A moment later a helicopter suddenly surged over the top of the canyon and cut a sharp descent toward the water in graceful switchbacks and finally it pivoted itself down upon the rocks near where Luna lay. The water around the machine quivered as if rising to a boil, then burst into a chop, and downstream of Luna it was turned pink by the deafening and indifferent blades. Two of the Zetas carried the backpacks to the helo, and Vascano and his son dismounted and gave the reins of their mounts to the shotgunner and stroked their horses adios, then strode to the helicopter, ducking under the rotors and climbed in with the money. The machine rose back into the sky and within moments had vanished over the canyon rim.
The shotgunner barked something to his men, and three of the Zetas started back toward town. Three more came up behind Hood and he felt the barrel of a gun against his spine and he fell in behind the first three. He heard the others behind him and he turned to see one of the men leading Jimmy’s horse. Jimmy slumped and swayed not quite with the rhythm of the animal. The bandages on his hands looked smaller than they had at Imperial Mercy and they looked clean, their whiteness jarring in this bloody desert.
A gun barrel found his back again and Hood turned to the trail and he listened to the clopping of the horses behind him. At first he thought of the heat and of the bodies ahead on the road and of Luna dead in the river, but these thoughts fell away by their own weight. With the sound of the horses, Hood thought instead of years ago, riding with his father and mother and brothers and sisters when he was a boy in Bakersfield, trotting past the oil pumpers that sometimes spooked the rented mounts, galloping along the smooth flat edges of the cotton fields with the morning sun warm on his back and feeling that life was good and it was going to get even better and he was impatient to get to all those better things. The world was a place of wonders.

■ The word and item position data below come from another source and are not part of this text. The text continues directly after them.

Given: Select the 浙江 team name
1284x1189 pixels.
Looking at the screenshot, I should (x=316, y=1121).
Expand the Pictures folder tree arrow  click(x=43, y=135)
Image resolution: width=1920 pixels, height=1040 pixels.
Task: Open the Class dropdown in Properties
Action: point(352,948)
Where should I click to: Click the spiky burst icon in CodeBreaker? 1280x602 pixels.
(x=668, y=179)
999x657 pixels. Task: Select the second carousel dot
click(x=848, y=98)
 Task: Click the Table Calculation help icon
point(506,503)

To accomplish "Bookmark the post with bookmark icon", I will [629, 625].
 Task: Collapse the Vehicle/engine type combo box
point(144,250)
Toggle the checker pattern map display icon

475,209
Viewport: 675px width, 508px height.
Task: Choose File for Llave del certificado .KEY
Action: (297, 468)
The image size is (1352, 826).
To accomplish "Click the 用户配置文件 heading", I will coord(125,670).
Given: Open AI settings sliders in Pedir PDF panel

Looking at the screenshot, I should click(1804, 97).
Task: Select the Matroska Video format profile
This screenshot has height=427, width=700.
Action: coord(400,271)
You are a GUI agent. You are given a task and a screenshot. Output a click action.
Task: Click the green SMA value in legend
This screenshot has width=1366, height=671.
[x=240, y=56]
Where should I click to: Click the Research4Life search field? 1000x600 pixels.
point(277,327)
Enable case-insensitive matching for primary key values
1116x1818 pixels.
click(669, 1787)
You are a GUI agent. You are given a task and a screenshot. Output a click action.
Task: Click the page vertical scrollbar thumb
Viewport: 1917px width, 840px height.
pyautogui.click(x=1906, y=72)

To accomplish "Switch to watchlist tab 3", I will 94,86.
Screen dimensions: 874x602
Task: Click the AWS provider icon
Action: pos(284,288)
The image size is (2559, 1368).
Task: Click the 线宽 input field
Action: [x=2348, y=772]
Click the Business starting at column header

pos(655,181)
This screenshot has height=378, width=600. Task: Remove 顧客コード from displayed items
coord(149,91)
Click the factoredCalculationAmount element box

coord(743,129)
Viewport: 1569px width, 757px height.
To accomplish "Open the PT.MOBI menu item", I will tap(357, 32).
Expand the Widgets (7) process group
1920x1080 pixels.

Back at the cantina, the six footmen watched while the shotgunner tethered the horses to a hitching post and helped Jimmy down. The shotgunner pointed his weapon at a battered station wagon, once white but now eaten by rust. It was a Vista Cruiser with a large smoked roof window for viewing the sky and the sights. Hood let Jimmy drape an arm over his shoulder, then they slowly moved together to the car. The front seats were little more than loose foam, the vinyl having cracked away years ago. The windshield was cracked from bottom to top, a seam that glistened even through the dusty glass. Hood helped Jimmy into the backseat, where he could lie down, then he got behind the wheel and turned the key to check the gas.
The shotgunner came from the cantina with a plastic bag and a neatly folded amount of American cash. Through the driver’s-side window he handed Hood the cash and the bag, and when Hood looked inside he saw a bottle of rubbing alcohol and a roll of white tape and a bottle of tequila.
“Gracias,” said Hood.
“I was trained in the United States. They were decent men. Armenta is looking for Jimmy. They will be on the roads that lead to the legal crossings. Smuggle yourselves in, like we do.”